Composition of fine‐grained sediment in the Hikurangi Trough: Evidence for intermingling among axial gravity flows, transverse gravity flows and margin‐parallel ocean currents

Abstract

ABSTRACTThe International Ocean Discovery Program cored five sites during Expeditions 372 and 375 to investigate the Hikurangi margin, offshore Poverty Bay, North Island, New Zealand. Trench‐wedge deposits were recovered at Site U1520, and the frontal accretionary prism was cored at Site U1518. Based on X‐ray diffraction analyses of the clay‐sized fraction, illite and smectite are the dominant clay minerals. Compositional scatter is unusually large, and a well‐defined mixing trend is evident between illite‐rich and smectite‐rich end members.
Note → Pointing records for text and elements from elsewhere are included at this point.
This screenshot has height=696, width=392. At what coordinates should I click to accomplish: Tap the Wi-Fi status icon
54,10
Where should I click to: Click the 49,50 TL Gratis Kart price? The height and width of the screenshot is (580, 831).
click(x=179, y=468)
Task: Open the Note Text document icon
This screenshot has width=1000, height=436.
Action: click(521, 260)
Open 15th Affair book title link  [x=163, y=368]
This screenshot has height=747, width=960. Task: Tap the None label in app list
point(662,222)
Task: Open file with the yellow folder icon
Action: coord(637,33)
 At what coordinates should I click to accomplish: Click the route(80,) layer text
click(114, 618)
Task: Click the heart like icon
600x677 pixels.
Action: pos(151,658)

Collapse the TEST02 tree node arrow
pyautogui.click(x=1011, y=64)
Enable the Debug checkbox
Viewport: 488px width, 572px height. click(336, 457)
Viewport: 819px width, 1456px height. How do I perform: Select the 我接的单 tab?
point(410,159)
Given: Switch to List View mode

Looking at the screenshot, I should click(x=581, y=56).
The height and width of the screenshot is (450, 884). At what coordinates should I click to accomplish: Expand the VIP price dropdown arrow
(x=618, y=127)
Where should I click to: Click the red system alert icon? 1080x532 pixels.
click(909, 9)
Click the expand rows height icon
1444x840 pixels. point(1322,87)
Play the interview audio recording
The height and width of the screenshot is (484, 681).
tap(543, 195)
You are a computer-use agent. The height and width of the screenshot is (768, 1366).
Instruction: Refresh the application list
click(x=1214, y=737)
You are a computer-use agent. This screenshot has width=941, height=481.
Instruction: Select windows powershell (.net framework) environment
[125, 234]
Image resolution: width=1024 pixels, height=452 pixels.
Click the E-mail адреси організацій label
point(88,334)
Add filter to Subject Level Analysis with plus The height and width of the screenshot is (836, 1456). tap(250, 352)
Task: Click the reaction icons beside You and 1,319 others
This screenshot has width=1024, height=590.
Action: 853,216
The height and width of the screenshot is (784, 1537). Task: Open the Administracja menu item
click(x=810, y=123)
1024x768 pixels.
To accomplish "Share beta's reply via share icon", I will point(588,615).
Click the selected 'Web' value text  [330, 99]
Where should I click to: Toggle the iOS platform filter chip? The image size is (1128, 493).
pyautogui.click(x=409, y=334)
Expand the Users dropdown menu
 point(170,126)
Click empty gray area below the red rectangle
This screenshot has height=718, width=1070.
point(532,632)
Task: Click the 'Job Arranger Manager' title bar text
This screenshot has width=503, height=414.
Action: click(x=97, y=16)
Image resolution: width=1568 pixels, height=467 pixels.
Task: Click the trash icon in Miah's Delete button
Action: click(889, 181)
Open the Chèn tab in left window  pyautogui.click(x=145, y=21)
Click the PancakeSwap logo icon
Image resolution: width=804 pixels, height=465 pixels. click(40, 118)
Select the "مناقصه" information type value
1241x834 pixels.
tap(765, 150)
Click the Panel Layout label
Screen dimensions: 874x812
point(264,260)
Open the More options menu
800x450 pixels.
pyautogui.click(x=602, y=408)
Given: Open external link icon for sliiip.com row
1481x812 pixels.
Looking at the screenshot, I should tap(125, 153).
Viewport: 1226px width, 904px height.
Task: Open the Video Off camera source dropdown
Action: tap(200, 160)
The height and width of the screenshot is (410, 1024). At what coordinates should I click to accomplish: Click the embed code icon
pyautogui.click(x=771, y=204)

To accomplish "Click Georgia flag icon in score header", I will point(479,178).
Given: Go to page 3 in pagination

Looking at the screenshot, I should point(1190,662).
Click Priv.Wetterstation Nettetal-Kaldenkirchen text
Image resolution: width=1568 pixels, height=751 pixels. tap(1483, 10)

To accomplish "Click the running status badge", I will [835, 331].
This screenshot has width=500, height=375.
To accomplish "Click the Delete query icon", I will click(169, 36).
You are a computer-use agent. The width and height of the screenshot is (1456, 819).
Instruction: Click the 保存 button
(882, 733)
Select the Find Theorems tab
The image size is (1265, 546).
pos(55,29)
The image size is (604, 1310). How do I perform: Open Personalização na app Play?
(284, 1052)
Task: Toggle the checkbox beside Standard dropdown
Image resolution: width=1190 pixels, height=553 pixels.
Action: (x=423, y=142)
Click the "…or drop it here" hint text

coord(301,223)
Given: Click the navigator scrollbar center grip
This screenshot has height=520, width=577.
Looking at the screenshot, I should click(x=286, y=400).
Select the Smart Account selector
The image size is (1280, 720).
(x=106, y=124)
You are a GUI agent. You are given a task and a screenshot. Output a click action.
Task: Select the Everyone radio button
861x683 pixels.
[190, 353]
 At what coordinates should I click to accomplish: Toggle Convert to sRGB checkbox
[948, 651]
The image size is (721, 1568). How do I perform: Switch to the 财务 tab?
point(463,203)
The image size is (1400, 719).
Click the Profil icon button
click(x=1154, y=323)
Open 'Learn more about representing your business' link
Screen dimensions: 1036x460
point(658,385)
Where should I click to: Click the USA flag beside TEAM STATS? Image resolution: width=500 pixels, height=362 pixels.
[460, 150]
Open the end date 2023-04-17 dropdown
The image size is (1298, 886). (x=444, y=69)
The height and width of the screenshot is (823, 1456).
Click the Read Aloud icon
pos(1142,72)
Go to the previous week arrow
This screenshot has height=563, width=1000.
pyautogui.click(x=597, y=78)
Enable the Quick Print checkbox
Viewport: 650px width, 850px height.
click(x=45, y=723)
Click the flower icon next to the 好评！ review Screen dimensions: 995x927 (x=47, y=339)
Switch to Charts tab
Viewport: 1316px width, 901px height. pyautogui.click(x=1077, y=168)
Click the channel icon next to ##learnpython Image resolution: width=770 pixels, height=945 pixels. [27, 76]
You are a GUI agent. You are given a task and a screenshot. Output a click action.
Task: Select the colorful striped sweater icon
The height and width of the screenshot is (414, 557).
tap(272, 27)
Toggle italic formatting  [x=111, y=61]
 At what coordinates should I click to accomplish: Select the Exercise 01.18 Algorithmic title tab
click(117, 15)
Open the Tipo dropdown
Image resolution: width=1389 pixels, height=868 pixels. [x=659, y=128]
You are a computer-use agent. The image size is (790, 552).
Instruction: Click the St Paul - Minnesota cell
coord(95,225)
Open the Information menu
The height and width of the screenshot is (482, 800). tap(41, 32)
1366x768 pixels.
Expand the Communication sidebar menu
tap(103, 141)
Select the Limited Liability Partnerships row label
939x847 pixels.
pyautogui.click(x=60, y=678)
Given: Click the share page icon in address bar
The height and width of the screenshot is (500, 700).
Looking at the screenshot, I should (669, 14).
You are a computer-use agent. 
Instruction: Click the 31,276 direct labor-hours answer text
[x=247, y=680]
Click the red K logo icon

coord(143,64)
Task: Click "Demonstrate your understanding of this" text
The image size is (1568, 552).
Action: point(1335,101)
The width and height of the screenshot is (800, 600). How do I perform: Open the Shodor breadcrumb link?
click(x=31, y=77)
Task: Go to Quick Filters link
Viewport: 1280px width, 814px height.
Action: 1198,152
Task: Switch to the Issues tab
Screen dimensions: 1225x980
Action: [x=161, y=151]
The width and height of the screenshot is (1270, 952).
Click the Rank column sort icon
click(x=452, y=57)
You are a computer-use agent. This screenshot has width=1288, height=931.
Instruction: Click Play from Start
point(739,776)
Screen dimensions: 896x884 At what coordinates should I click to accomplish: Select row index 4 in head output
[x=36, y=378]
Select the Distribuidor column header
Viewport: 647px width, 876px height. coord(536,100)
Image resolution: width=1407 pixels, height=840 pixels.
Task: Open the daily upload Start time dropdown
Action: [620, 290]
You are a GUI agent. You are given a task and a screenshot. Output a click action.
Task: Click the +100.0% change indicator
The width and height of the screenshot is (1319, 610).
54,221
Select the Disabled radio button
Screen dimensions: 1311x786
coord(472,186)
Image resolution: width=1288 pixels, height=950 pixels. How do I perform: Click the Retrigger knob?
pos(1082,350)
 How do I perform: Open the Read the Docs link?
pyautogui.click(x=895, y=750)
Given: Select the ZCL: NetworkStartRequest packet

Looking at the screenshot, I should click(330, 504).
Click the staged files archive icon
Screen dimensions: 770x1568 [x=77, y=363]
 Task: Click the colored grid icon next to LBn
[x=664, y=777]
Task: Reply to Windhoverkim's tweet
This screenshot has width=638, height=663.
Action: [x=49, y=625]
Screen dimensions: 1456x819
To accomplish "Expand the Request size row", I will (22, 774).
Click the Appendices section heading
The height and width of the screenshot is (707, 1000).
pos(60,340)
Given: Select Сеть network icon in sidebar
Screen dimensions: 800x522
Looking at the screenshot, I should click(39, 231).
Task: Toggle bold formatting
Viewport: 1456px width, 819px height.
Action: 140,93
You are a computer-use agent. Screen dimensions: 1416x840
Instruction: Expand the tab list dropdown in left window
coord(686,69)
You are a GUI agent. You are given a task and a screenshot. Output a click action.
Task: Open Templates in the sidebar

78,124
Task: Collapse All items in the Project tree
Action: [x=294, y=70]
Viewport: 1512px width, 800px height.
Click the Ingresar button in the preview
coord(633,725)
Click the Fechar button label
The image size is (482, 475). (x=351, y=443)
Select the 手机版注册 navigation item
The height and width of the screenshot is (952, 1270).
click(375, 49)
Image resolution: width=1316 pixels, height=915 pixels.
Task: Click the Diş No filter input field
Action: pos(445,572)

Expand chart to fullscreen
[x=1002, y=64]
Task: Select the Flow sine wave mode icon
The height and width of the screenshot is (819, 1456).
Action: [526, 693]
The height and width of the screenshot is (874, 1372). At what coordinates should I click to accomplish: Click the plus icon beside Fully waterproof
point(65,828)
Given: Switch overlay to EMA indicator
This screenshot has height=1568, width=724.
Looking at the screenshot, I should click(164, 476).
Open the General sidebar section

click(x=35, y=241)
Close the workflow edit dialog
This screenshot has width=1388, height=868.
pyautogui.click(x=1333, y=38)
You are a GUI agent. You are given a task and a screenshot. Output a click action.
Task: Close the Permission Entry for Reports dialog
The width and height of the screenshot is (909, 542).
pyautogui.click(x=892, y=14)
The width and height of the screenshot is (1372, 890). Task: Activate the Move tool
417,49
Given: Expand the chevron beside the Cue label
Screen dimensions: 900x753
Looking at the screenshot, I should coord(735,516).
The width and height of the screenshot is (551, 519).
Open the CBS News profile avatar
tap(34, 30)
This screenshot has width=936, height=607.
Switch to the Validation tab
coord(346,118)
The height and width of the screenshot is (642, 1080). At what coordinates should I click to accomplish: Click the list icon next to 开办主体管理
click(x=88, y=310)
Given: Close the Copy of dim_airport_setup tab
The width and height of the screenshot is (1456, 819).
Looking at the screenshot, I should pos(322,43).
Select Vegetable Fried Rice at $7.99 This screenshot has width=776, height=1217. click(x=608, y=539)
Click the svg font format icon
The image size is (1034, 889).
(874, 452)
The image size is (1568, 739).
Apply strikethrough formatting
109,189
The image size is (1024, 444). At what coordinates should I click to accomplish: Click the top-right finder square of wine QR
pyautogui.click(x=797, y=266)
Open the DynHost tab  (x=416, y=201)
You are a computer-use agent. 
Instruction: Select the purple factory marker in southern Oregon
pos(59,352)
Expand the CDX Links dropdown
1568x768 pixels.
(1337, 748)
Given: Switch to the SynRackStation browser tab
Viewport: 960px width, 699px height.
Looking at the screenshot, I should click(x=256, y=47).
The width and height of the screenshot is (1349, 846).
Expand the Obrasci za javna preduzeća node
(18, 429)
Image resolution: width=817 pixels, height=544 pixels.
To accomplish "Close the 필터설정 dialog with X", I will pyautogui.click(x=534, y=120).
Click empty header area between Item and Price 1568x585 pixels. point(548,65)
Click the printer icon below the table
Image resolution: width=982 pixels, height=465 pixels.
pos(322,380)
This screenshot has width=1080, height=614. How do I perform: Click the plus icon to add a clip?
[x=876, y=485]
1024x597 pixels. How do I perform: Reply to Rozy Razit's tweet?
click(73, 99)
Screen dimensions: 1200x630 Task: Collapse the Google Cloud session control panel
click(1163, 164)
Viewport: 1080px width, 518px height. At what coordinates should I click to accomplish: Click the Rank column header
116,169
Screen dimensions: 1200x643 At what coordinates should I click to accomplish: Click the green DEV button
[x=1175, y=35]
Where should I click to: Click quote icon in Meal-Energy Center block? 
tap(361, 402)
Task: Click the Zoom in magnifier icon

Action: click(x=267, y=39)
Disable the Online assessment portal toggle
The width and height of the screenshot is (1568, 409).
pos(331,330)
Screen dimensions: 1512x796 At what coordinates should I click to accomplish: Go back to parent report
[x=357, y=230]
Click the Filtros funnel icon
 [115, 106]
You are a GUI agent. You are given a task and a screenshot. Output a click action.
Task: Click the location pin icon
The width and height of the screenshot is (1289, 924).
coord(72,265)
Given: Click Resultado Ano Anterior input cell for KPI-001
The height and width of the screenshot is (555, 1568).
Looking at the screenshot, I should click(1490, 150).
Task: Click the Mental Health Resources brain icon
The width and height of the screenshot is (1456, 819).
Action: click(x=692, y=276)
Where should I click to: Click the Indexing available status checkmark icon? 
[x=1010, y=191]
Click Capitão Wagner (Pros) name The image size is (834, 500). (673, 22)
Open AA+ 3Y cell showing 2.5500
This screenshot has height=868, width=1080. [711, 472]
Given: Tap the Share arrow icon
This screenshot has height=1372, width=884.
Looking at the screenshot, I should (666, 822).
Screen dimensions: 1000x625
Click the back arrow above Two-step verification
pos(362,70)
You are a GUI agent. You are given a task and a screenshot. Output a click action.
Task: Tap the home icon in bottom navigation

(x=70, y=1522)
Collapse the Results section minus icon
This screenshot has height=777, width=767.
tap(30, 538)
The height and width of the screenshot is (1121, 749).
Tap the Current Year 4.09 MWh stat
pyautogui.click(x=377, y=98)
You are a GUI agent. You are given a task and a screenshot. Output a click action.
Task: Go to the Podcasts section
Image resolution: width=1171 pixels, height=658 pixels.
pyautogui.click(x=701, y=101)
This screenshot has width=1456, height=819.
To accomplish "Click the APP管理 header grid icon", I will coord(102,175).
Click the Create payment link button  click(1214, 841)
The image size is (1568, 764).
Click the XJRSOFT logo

The proportion of smectite ranges from 9 to 59 wt.% at Site U1518 and from 12 to 62 wt.% at Site U1520. Nearby slope deposits at Sites U1517 and U1519 are more homogeneous, with consistently higher proportions of smectite. The East Cape Current is probably responsible for transporting smectite‐rich suspensions towards the south‐west from sources that include the Taupo Volcanic Zone. Illite‐rich muds require different sources and different routing paths to the trench. Some suspended sediment probably originated in the Waipaoa watershed on the North Island, entering the trench via Māhia Canyon. Other gravity flows probably started in Kaikōura Canyon or Cook Strait and moved towards the north‐east, down the trench's axial channel. The influence of turbidity currents on clay composition changes with water depth, as do the effects of reworking by contour currents and the role of passive hemipelagic settling. The broad continuum of clay compositions in the trench is enhanced by variable amounts of mixing among multiple ocean currents and fluctuating durations of suspension within a bottom nepheloid layer. That complexity deviates from the paradigm of turbidite‐dominated trench wedges. The margin's compositional diversity also complicates the goal of predicting or modelling three‐dimensional variations in frictional, geotechnical and hydrogeological properties. Those lithological properties are important because they affect slope stability along strike and changes in fault‐slip behaviour along the subduction interface.